Something like that happened to me this spring.  I usually paint landscapes or an occasional still life.  But when I returned home about noon one day, I looked across the street and saw the men who had been doing some work on my neighbor’s foundation taking their lunch break in the open garage.  I don’t know what it was about them, maybe the color of their hoodies and the cans they were sitting on or the way they were grouped together, but I knew I had to paint them.

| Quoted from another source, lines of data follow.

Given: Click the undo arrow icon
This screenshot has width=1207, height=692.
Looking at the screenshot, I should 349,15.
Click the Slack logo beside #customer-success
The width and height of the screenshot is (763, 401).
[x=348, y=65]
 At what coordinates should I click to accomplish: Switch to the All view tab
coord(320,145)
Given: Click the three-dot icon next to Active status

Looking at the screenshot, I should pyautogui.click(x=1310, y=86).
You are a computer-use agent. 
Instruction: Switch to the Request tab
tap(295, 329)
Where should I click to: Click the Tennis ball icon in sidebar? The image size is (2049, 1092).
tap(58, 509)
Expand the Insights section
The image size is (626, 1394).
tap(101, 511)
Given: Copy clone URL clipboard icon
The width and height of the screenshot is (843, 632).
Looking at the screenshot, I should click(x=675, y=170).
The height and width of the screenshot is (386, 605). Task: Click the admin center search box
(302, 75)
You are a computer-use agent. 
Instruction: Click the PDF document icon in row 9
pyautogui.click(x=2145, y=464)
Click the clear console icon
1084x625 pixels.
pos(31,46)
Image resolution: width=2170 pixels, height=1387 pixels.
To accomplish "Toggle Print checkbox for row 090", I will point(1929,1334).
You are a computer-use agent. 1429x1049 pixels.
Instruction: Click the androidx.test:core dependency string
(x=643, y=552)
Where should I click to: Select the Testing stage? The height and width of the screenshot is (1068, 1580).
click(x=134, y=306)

I would need photographs, of course, but how was I to do that?  I had heard them speaking Spanish to each other.  A camera they could see might alarm them.  I tried to put the idea out of my mind, But I knew I had to paint them.  Later I figured out how to photograph them discretely.  My garage was directly across from my neighbor’s.  What if I took a photo through the back window of my car when I was parked in my open garage?  I tried sitting in the back seat of my car and the view looked good.  Now if only they would have their lunch break in the same way the next day.

And they did.  The next day at noon there they were and I took my photos.  The above painting was the result.  I call it “Taking a Break.  I was reminded of the paintings of the French Impressionist, Degas.  Usually he painted ballet dancers or horse racing scenes.  But he also painted women ironing.  He saw something in these anonymous workers too.  Maybe he had his own lightbulb moment.